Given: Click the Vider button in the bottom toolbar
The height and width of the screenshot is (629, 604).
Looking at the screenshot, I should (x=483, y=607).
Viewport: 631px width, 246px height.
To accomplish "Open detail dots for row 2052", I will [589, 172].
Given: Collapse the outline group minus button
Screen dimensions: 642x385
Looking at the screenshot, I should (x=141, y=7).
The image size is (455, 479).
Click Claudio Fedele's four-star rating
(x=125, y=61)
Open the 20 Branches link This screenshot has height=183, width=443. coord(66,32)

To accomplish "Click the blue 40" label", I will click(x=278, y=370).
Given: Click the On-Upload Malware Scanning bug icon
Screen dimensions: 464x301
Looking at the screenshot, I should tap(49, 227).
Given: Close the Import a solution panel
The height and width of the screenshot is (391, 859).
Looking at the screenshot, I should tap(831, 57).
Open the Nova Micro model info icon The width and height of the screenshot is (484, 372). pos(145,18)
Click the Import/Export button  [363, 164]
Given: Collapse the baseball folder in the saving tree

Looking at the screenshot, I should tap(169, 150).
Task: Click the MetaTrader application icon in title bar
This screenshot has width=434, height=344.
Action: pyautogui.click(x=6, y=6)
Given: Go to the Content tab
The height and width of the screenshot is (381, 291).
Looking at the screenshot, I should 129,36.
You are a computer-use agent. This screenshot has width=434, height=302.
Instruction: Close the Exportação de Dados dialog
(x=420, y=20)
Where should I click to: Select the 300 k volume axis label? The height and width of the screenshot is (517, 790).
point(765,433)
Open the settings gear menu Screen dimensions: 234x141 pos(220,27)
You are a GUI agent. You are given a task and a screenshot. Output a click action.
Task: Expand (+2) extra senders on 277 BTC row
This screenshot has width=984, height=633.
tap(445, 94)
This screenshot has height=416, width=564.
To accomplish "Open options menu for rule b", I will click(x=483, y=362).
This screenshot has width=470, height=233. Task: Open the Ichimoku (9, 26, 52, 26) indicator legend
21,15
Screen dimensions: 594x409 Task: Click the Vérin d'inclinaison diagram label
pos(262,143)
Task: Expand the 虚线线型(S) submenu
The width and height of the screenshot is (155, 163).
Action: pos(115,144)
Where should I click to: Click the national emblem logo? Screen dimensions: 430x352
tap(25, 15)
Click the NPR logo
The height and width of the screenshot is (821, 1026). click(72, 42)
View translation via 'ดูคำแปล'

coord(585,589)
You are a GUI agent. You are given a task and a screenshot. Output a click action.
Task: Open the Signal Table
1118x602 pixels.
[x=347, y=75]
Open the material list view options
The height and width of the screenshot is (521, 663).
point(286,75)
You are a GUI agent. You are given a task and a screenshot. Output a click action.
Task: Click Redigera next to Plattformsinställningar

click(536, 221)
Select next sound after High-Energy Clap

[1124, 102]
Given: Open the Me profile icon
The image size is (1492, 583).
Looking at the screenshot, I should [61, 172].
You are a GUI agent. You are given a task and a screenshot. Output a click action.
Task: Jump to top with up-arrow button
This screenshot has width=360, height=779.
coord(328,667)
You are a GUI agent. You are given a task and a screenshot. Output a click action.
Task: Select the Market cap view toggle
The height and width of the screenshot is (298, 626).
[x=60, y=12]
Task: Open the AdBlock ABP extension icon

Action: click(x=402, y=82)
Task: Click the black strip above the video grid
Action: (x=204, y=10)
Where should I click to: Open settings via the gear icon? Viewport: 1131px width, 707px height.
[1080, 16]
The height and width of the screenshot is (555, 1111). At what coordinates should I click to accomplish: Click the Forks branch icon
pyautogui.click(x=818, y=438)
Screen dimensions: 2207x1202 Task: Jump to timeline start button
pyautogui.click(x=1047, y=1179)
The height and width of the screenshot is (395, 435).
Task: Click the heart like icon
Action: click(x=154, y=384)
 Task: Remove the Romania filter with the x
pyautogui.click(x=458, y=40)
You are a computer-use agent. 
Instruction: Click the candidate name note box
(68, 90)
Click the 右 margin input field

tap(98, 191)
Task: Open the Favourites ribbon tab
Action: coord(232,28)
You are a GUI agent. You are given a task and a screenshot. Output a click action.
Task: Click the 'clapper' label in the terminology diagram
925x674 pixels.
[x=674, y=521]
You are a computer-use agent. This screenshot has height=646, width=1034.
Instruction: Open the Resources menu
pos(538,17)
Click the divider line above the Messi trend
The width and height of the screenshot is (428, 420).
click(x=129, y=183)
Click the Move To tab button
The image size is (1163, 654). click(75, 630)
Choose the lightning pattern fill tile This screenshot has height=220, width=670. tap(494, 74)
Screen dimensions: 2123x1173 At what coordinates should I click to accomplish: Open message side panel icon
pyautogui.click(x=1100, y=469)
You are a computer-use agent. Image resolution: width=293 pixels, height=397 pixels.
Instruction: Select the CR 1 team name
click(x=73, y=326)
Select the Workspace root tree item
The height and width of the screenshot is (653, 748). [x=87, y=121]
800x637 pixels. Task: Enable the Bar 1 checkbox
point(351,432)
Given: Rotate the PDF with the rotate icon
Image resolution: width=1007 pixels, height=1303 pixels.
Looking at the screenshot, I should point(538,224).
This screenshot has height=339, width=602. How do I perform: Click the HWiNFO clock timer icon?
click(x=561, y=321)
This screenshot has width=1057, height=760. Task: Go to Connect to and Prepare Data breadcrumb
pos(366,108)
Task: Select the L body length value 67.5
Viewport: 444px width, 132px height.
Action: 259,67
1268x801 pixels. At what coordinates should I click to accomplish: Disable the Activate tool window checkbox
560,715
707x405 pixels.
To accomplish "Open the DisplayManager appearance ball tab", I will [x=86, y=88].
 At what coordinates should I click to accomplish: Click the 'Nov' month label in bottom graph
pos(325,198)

=-=-=

- **EXERCISE AIM**
Find each line in the records above that contains the string "size", and copy those lines out.

- **RESULT**
The image size is (455, 479).
The image size is (1492, 583).
The image size is (1163, 654). click(75, 630)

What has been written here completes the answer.